Auf die Frage, was ihn denn letztlich zum Bruch mit der Theologie geführt habe, erklärte er, über die Kenntnisse, welche er im „Jesuswahn“ dargelegt hat, habe er zwar schon damals verfügt, sie sich aber immer wieder so „zurechtgebastelt“, dass er dann doch seinen Glauben nicht aufgeben musste. Ausgetreten aus der Kirche war er zunächst nur aus Protest, weil für eine Kirchenorgel extrem viel Geld verschwendet wurde.

 

Erst später sei er kritisch geworden, nachdem er sein „Damaskus-Erlebnis“ hatte: das Buch „Denn sie wissen nicht was sie glauben“ von Franz Buggle.

 

Bis dahin hatte er die negativen Stellen in der Bibel immer komplett überlesen. Denn tatsächlich, auch Theologen tun sich schwer mit der so teilweise zähen und langweiligen Bibel-Lektüre: man blättert einfach weiter, bis man etwas findet, was einem gefällt.
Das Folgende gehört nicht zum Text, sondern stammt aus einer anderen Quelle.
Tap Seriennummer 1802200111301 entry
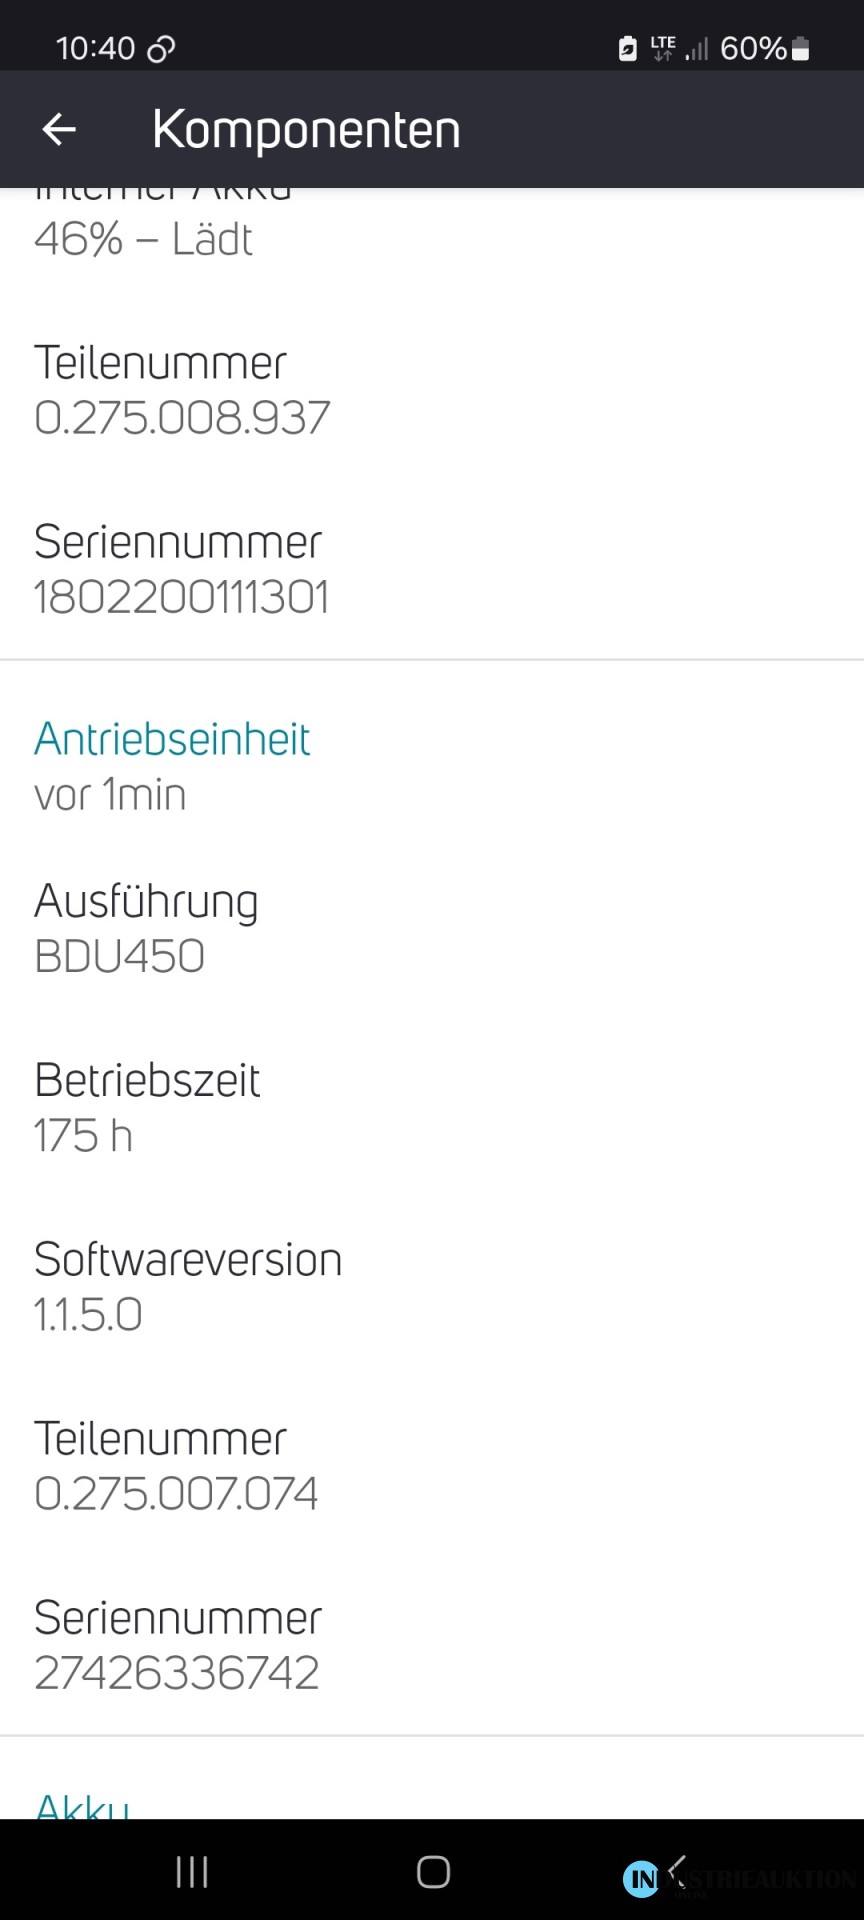864x1920 pixels. click(181, 569)
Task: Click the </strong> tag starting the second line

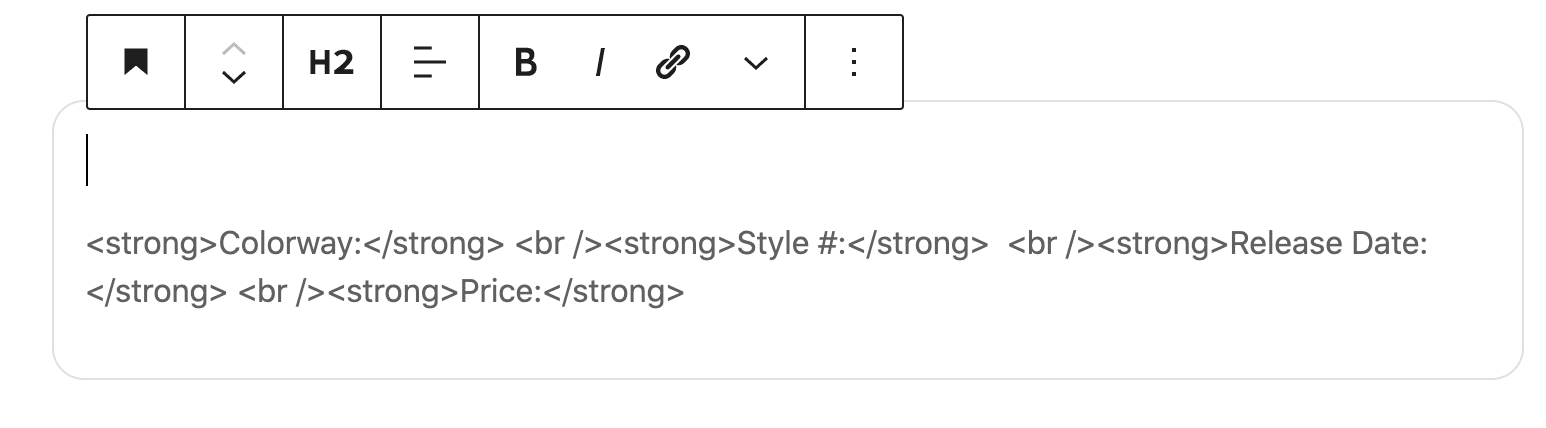Action: pos(157,292)
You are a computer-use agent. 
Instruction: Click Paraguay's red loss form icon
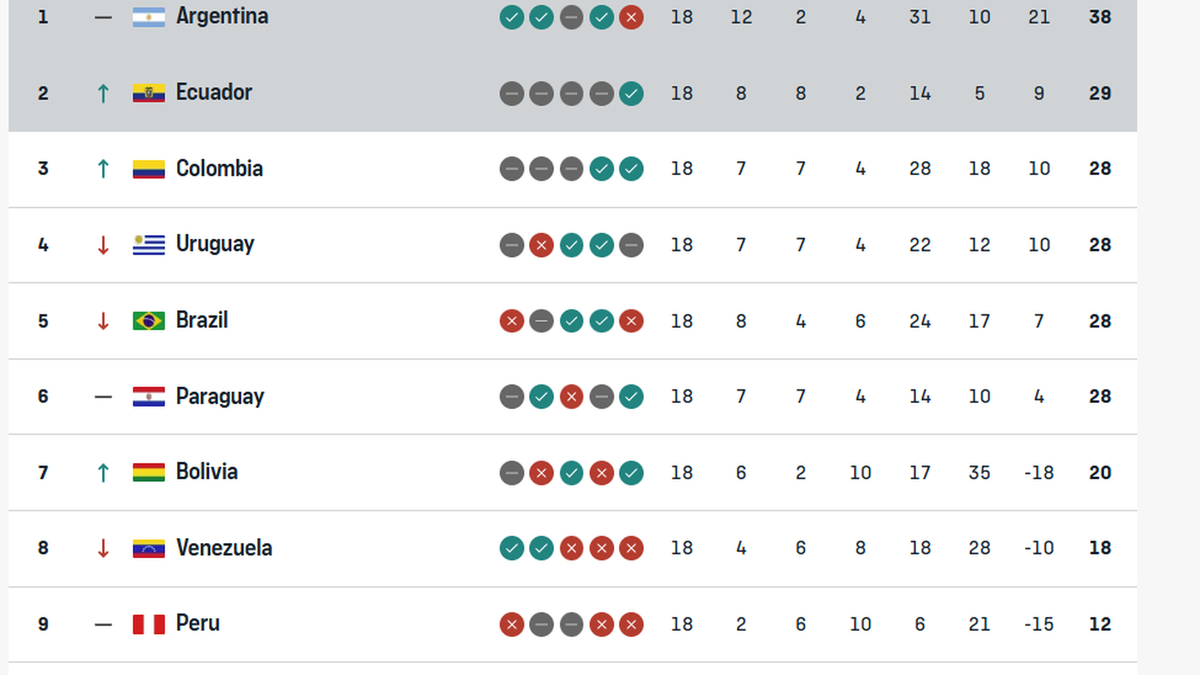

Und wenn man etwas Grausames liest, dann blättert man einfach weiter.

 

Das Wesen der Bibel wie auch des Korans sei es, dass sich immer beides darin befinde: Schreckliches wie Angenehmes, daher könne man diese Schriften für alles heranziehen und niemals auf ihrer Grundlage ein funktionierendes faires Gemeinwesen gründen. Dies könne man nur auf Basis der Menschenrechte und allgemeingültigen Vereinbarungen wie dem Grundgesetz.

 

Auf die Schlussfrage, wie man denn am sinnvollsten schon im Vorfeld den in zwei Jahren anstehenden „Luther-Käßmann-Festspielen“ begegnen könne, verwies er auf schon bestehende Flyer, die es zu ergänzen gälte, und welche vor allem „unter das Volk“ zu bringen seien: aufklären, bis sich die Theologen eigentlich schämen müssten, sich auf solcherlei Huldigungsveranstaltungen blicken zu lassen. Huldigungsveranstaltungen, zu denen man mit großer Sicherheit mit den Worten aus Kubitzas „Dogmenwahn“ wird sagen müssen: Hier wird „die intellektuelle Redlichkeit gekreuzigt“.